• RECORDS FOR PROCESSING
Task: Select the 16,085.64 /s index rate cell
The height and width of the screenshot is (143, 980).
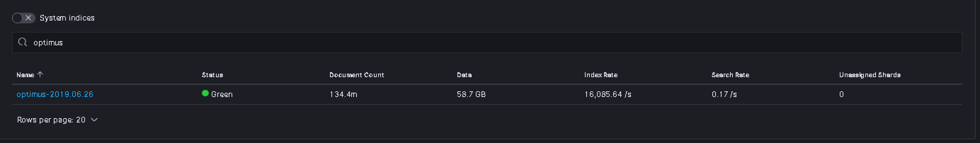Action: point(607,94)
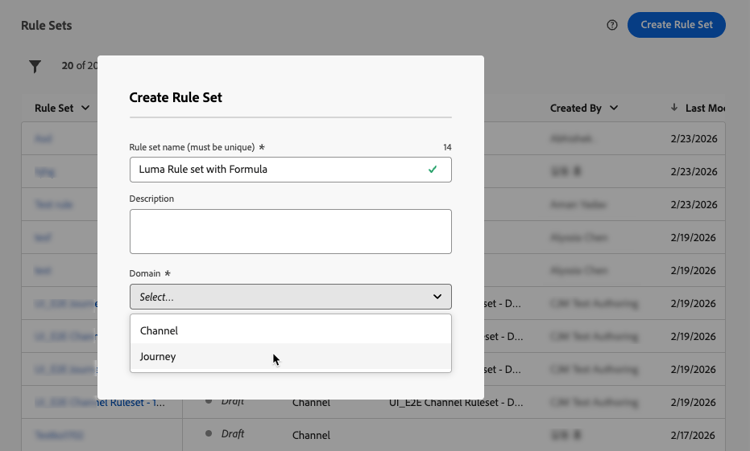Screen dimensions: 750x451
Task: Click the filter funnel icon
Action: 35,66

• WHAT NEEDS TO BE DONE
Give back all the data exactly, minus pictures.

• EXERCISE OUTPUT
Task: Select the 16,085.64 /s index rate cell
The height and width of the screenshot is (143, 980).
Action: point(607,94)
Screen dimensions: 750x451
Task: Click the filter funnel icon
Action: 35,66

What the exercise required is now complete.